Cette scène champêtre captée par le photographe à la « grange des Noyers » en septembre 1915 aurait pu inspirer un peintre naturaliste1. On y retrouve en effet l'atmosphère des tableaux de Jean-François Millet, Jules Bastien-Lepage ou Léon Lhermitte célébrant les noces ancestrales des paysans avec la terre nourricière.

Tout y est : les meules blondes, la remorque fourragère se garnissant des gerbes portées à bout de fourche, le chien fidèle, l'enfant hasardant ses premiers pas sous le regard bienveillant de placides chevaux de trait … Mais nous sommes en pleine guerre,et les hommes qui prêtent ici main forte aux travaux des champs sont des soldats affectés à un poste de guet de Défense Contre les Aéronefs (DCA). En effet, sur le pignon de la ferme voisine, un escalier de bois camouflé par des feuillages monte jusqu'à une plateforme d'observation. 

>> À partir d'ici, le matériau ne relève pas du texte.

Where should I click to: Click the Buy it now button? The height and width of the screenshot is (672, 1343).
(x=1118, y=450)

Au moment des moissons, la main-d’œuvre faisait cruellement défaut dans les campagnes d'autant que de nombreux animaux de trait avaient été réquisitionnés par l'armée. Certaines femmes se mettaient parfois à plusieurs pour tirer elles-mêmes la charrue. Même si le machinisme agricole avait déjà beaucoup progressé, il existait alors très peu d'engins motorisés à l'exception des batteuses entrainées par une locomobile à vapeur.

Dès 1915, des permissions exceptionnelles de 15 jours furent accordés pour assurer la rentrée les récoltes. Quelques cultivateurs furent même libérés sous la responsabilité des maires; des réfugiés belges, des volontaires italiens ou espagnols, des prisonniers de guerre allemands, des blessés convalescents, des détenus de droit commun furent requis comme journaliers dans les fermes. Mais cela ne suffisait pas et en 1917, sous certains critères, des appelés des classes 1888 et 1889, puis ceux de 1890, 1891, furent,  non pas envoyés sur le front mais détachés temporairement comme main-d’œuvre agricole.

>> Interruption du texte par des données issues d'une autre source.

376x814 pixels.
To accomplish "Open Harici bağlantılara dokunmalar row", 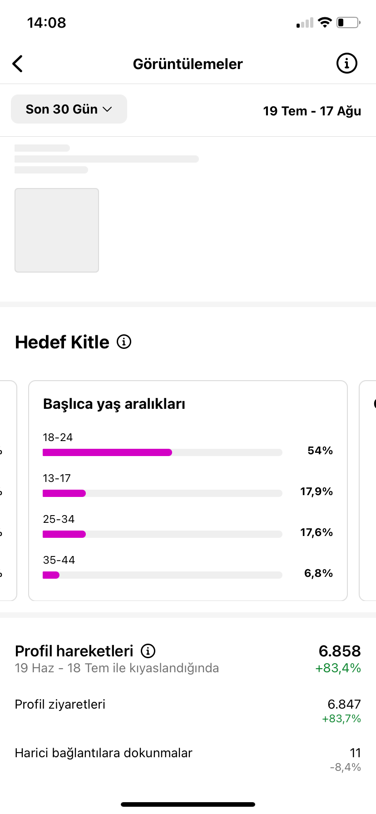I will pos(188,759).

[1]    http://www.rivagedeboheme.fr/medias/images/dupre-les-foins.jpg

2 janvier 1917 - Davenescourt - Dans une ferme ; Equipe de soldats employés au battage du blé

#28.2

Ces soldats mis à disposition des fermes, nous les retrouvons ici en plein battage sur cette photographie. Le machiniste, le visage couvert de suie, fait une pause. La locomobile tourne bien, lâche des volutes blanches de vapeur et entraine à vive allure la longue courroie qui actionne la batteuse auprès de laquelle d'autres s'activent. Engreneurs, coupeurs de liens, décarpinteurs alimentent la gueule béante de la machine d'épis en gerbes. Et là où la machine crache d'un côté le grain et de l'autre la paille, on lient des bottes, on emplit les sacs. 

Sur ce front intérieur, le défi à relever était immense alors que les forces vives de la nation entière étaient dirigés vers l'effort de guerre: ravitailler les troupes mobilisées ainsi que les populations civiles, tenir la ferme et élever les enfants ... Elles, ils ne le purent le faire seuls, on connut le rationnement, des pénuries, des importations massives … et aussi des drames humains, des millions d'hectares dévastés ou abandonnés, des villages rayés de la carte …   

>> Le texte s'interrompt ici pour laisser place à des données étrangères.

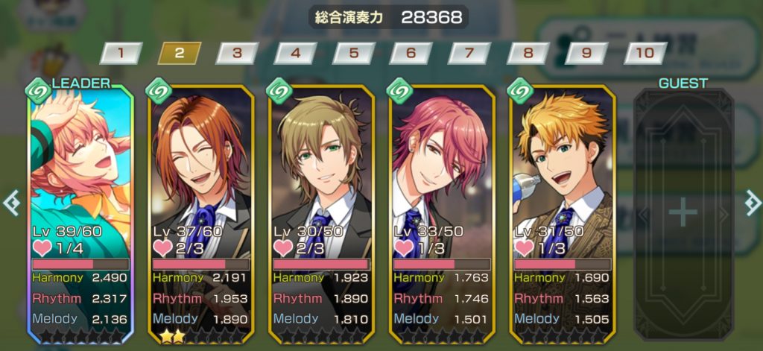Tap the heart icon on the leader card

(42, 248)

Indirectement et par la force des choses, la guerre accéléra les mutations du monde agricole. La taille des exploitations s'agrandit, le paysan devint cultivateur, éleveur, il se mit à parler production, rendement, prix…Il se mit à placer ses économies au « crédit agricole » créé en 1920 pour acheter de nouvelles terres et moderniser son exploitation. Ce qui était un mode de vie, devint un métier ! 

On ne parle pas encore d'exode rural mais la vieille société villageoise en s'ouvrant s'étiole lentement après la saignée de 14-18. Déjà en 1910, dans la « revue des deux mondes », un éditorialiste évoquait « l'abandon de la terre »; déjà les jeunes, qui avaient été instruits par l'école, dont les horizons s'étaient ouverts lors de leur service militaire, plaçaient ailleurs leurs ambitions et leurs rêves. « Où est le vieux paysan qui, le dimanche après la messe, éprouvait le besoin de faire le tour du champ qu’il n’avait pas quitté de la semaine ? Un beau guéret, une luzernière, un arbre chargé de fruits, éveillaient dans son esprit un monde d’images, d’idées, de souvenirs, et parlaient à son cœur ». Peut-être pleure-t-il son fils unique qui ne reviendra pas ! Peut-être, est-il le dernier de sa lignée, de son nom, à, saison après saison, jusqu'au bout de son âge, recommencer ce corps à corps avec sa terre !

Photos - Albums Valois -  Bibliothèque de Documentation internationale contemporaine (BDIC)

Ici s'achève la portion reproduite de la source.